Text provided below:

Tom Toch, The Independent School Community
The Parents Council of Washington held its Fall Representatives Roundtable on November 4, 2010 and featured Tom Toch, the Executive Director of Independent Education, as the guest speaker. Independent Education, which was formerly AISGW, is an organization representing 86 member independent schools in the Washington, DC area. The organization has recently launched a new website www.independenteducation.org, which will provide enhanced functionality and allow families to search for specific member schools using a variety of school criteria.
November 4, 2010
Parents Council of Washington Executive Board Member, Molly LaRochelle, welcomed the members and guests to the PCW Fall Representatives Roundtable. She highlighted the two events that the PCW has hosted this school year – the Orientation, with Michelle Kreibel as the guest speaker, and the Fall Speaker Program, with Dr. William Stixrud as the featured speaker. Ms. LaRochelle discussed the recent updates to the PCW website (www.parentscouncil.org) and the new Webinars that the PCW is sponsoring on a variety of topics including alcohol and drug use and learning and study skills. She noted that these webinars are archived on the PCW website and that they are conducive to hosting a webinar meeting at individual schools. Ms. LaRochelle then introduced Susanna Jones, the Head of the Holton-Arms School. After welcoming all of the Roundtable participants, Susanna Jones, introduced our keynote speaker, Mr. Tom Toch, the Executive Director of Independent Education, which was formerly AISGW.
Tom Toch is the Executive Director of Independent Education, an organization serving the needs of independent schools in the Washington, DC area, which was formerly called AISGW – The Association of Independent Schools of Greater Washington. He was Co-Founder of “Education Sector” and “Education Week,” both are leading publications in the field of education. In addition, he has taught at Harvard’s School of Education and has been a fellow at The Brookings Institution. He has published two books: “High Schools on a Human Scale” and “In the Name of Excellence.”
Mr. Toch described the decision to change the name of the organization from AISGW to Independent Education as a means by which to reach a broader audience outside of the local independent school community. They wanted a shorter and clearer name that would also not lend itself to using an acronym. Their new website (www.independenteducation.org) will provide enhanced functionality and will allow families to search for specific member schools using a variety of school criteria, such as size, grades from nursery school to grade 12, coed vs. non-coed, etc. Families will be able to readily search for independent schools based on their preferred categories.

End of Text provided.

Work instruction 1: Using the roundtable summary, explain why the organization changed its name from AISGW to Independent Education.
Work instruction 2: According to the roundtable summary, how many member independent schools does Independent Education represent?
Work instruction 3: Continue the roundtable summary from its last sentence.

Information supplied below:

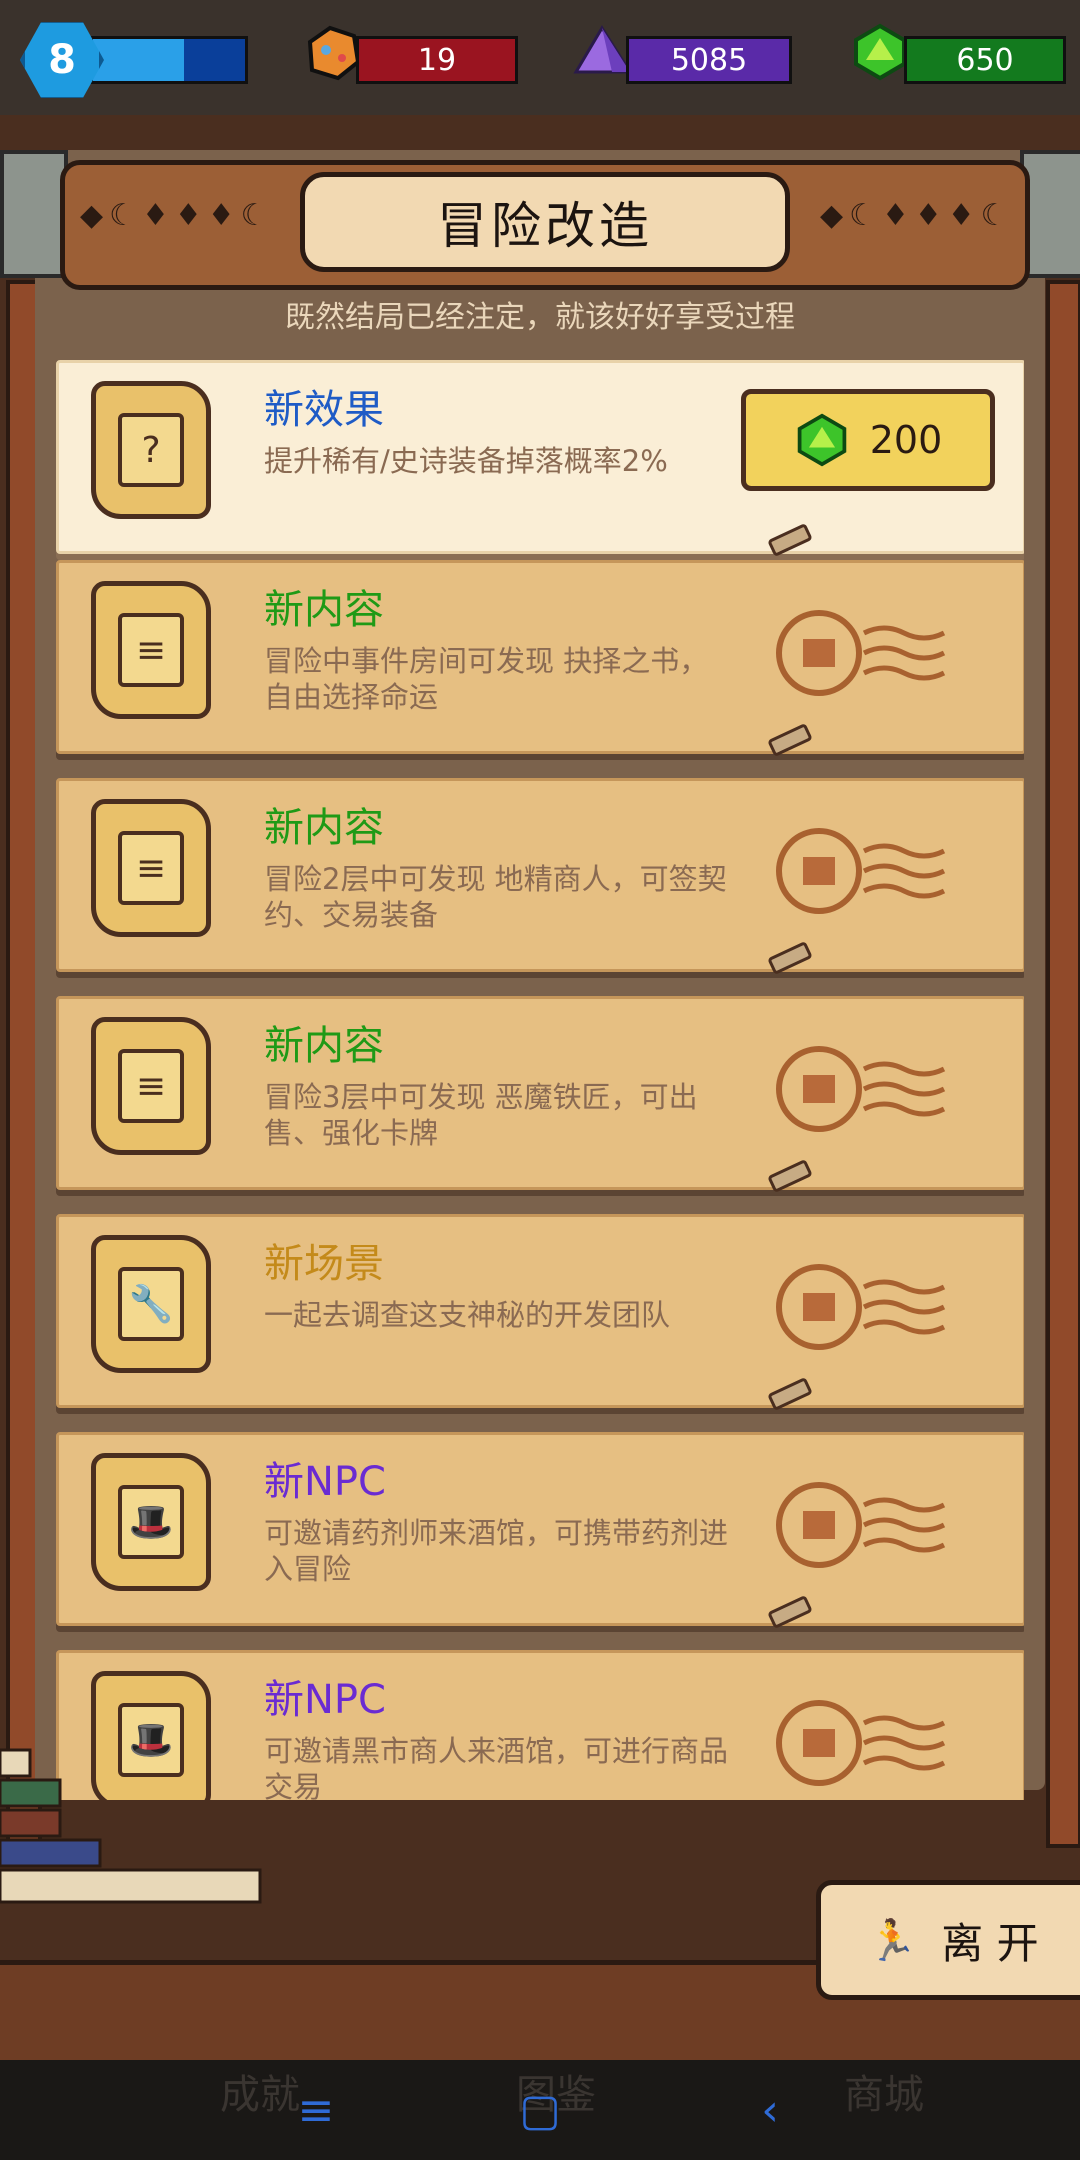 The height and width of the screenshot is (2160, 1080). I want to click on exit-button: 🏃 离 开, so click(948, 1940).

End of Information supplied.

Answer area 1: According to Mr. Toch, the change was meant to help the organization reach a broader audience outside the local independent school community. The leaders also wanted a shorter, clearer name that would not lend itself to an acronym.

Answer area 2: It represents 86 member independent schools in the Washington, DC area.

Answer area 3:
Independent Education was founded in 1951 and serves 86 member schools that together educate more than 36,000 children in the Washington, D.C. metropolitan area. With more than 8,000 employees, these schools represent many different approaches to education, including Montessori schools, Waldorf schools and single sex schools. Although it is sometimes assumed that independent schools in the Washington, D.C. area serve only a rather elite and affluent community; that is not correct. Independent Education includes member schools that focus on disadvantaged students, students with learning disabilities and students from all demographic segments. In fact, Independent Education champions the diversity of all of the schools that it serves. Mr. Toch commented that there is a higher concentration of different types of schools in the Washington, D.C. area than almost anywhere else in the nation. The November issue of the Washingtonian magazine profiles a number of schools that are not as well known, but that are indicative of the types of interesting, innovative schools that are located throughout the Washington, D.C. region.
Independent Education’s website also provides valuable resources for college graduates who are seeking entry-level teaching positions. In order to attract some of the talented graduates who are not accepted into the Teach for America program every year, the Independent Education website provides a network for those candidates to contact member schools that are actively recruiting for teaching positions. Independent Education also hires some of these outstanding graduates for opportunities within the organization. In addition, Independent Education posts available employment opportunities for all of its member schools.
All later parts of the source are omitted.